New Tesla Model 3 vehicles on a truck at a logistics drop zone in Seattle, Washington, on Aug. 22, 2024.

M. Scott Brauer | Bloomberg | Getty Images

Tesla is voluntarily recalling about 239,000 of its electric vehicles in the U.S. to fix an issue that can cause its rearview cameras to fail, the company disclosed in filings posted Friday to the National Highway Traffic Safety Administration’s website.

“A rearview camera that does not display an image reduces the driver’s rear view, increasing the risk of a crash,” Tesla wrote in a letter to the regulator. The recall applies to Tesla’s 2024-2025 Model 3 and Model S sedans, and to its 2023-2025 Model X and Model Y SUVs.

The company also said in the acknowledgement letter that it has already “released an over-the-air (OTA) software update, free of charge” that can fix some of the vehicles’ camera issues.

In 2024, Tesla issued 16 recalls in the U.S. that applied to 5.14 million of its EVs, according to NHTSA data. The recall remedies included a mix of over-the-air software updates and parts replacements. More than 40% of last year’s recalls pertained to issues with the newest vehicle in the company’s lineup, the Cybertruck, an angular steel pickup that Tesla began delivering to customers in late 2023.

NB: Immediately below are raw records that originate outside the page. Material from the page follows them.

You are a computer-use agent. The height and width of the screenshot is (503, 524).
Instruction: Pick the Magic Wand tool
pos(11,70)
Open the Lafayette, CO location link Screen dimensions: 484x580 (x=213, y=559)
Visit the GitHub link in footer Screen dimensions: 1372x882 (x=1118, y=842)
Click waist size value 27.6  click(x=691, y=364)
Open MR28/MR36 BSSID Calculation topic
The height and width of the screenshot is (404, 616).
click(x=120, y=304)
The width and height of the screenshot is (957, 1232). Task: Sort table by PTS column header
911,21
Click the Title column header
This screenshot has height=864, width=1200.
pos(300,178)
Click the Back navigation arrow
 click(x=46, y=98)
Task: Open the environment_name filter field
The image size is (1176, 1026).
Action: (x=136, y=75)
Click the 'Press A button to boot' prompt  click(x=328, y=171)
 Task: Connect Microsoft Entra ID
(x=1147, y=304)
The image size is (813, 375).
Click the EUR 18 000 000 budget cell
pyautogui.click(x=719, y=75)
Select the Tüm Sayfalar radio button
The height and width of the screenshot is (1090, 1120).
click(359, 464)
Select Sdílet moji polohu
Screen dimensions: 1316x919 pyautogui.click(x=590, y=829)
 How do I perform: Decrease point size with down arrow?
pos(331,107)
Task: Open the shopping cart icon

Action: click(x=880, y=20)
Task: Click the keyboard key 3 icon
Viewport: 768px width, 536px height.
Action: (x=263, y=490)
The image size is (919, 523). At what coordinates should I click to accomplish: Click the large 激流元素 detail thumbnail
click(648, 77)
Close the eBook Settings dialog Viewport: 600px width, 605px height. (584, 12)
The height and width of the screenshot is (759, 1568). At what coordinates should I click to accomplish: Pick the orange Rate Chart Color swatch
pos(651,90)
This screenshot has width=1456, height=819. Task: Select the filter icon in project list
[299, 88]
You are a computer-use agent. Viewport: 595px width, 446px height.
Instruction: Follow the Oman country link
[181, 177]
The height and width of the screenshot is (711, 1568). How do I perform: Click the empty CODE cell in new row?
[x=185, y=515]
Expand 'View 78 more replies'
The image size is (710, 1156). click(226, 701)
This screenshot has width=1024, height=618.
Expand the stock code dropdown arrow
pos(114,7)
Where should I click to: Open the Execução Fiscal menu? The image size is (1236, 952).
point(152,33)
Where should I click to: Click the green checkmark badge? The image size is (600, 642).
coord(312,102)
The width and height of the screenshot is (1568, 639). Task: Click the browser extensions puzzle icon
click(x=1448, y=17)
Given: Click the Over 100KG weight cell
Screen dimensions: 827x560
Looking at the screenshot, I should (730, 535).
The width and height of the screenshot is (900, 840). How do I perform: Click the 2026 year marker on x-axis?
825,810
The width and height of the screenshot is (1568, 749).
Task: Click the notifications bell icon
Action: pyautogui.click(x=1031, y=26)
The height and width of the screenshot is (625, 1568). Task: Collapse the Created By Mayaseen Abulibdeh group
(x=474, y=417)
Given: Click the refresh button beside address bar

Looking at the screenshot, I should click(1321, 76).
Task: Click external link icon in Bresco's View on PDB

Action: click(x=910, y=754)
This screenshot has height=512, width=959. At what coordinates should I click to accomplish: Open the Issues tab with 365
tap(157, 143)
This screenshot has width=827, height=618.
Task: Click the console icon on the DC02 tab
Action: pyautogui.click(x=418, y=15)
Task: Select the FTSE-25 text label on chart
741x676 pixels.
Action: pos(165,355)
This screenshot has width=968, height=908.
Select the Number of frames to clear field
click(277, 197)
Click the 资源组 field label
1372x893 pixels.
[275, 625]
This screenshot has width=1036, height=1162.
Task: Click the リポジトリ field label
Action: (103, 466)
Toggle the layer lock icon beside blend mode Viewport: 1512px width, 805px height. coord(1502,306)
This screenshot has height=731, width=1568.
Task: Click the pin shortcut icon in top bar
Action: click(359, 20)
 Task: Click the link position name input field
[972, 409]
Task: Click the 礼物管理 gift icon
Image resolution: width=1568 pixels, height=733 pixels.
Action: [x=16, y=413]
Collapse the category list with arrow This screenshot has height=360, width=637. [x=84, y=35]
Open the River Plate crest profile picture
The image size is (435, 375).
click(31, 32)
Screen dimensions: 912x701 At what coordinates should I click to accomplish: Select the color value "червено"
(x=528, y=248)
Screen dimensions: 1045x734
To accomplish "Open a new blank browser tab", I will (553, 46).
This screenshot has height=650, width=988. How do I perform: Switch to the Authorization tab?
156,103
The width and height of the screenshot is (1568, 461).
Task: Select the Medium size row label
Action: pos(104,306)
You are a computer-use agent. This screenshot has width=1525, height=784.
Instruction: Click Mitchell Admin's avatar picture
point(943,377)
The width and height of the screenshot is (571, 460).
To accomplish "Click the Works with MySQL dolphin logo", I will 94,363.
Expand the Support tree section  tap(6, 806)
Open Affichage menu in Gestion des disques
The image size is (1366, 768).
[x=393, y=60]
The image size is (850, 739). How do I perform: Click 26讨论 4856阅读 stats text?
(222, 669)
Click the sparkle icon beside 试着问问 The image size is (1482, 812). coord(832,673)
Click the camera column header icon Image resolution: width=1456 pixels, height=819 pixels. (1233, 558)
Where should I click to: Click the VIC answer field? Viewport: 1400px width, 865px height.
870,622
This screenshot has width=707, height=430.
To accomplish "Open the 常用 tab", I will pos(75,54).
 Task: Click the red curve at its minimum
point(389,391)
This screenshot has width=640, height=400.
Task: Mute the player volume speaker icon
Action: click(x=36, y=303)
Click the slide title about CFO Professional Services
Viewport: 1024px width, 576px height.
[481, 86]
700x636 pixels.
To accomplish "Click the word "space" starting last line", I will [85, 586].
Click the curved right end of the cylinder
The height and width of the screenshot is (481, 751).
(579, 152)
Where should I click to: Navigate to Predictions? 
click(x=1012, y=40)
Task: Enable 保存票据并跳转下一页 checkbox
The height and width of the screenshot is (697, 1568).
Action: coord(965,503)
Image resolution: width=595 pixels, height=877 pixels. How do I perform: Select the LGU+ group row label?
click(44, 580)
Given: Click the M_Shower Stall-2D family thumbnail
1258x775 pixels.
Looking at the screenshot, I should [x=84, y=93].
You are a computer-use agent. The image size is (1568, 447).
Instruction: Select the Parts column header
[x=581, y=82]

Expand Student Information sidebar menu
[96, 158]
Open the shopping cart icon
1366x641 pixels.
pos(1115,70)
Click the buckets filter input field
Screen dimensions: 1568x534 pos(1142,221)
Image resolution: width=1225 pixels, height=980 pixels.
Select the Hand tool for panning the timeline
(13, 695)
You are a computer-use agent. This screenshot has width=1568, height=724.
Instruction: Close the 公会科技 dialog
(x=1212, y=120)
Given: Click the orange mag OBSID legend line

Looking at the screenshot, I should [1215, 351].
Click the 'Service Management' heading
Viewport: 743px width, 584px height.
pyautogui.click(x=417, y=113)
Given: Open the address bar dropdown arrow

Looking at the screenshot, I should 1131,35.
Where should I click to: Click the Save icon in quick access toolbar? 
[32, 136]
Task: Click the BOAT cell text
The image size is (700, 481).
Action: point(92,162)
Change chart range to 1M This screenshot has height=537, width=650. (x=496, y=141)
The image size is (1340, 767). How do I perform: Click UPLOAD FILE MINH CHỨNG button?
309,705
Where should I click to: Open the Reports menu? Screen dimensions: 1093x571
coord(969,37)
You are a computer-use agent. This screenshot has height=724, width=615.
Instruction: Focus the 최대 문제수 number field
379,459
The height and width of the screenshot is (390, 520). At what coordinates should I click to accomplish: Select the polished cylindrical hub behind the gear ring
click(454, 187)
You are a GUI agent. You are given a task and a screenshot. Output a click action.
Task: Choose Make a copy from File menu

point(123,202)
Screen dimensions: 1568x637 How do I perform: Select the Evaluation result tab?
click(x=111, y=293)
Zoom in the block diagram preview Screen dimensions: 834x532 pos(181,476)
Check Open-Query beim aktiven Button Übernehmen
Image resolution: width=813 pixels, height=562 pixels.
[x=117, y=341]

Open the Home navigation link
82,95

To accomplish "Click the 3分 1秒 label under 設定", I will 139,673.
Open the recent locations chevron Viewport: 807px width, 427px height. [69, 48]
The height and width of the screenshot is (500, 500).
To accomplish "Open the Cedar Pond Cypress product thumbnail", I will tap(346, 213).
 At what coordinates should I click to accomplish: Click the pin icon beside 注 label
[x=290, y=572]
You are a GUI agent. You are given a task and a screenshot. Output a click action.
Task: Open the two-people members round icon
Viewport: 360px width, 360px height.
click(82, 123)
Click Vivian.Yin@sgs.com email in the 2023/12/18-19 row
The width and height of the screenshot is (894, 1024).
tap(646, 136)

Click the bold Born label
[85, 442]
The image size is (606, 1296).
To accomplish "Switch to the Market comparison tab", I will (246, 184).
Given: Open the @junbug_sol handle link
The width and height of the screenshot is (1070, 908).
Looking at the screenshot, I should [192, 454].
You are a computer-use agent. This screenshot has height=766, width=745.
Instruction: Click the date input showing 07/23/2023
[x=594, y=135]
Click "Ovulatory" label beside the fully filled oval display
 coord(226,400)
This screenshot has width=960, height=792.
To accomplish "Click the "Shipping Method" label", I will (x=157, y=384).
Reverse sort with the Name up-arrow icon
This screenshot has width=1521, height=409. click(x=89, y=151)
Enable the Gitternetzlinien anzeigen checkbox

Regarding the latest recall, the company said it had received 887 warranty claims and dozens of field reports but told the NHTSA that it was not aware of any injurious, fatal or other collisions resulting from the rearview camera failures.

Other customers with vehicles that “experienced a circuit board failure or stress that may lead to a circuit board failure,” which cause the backup camera failures, can have their vehicles’ computers replaced by Tesla, free of charge, the company said.

Tesla did not immediately respond to CNBC’s request for comment.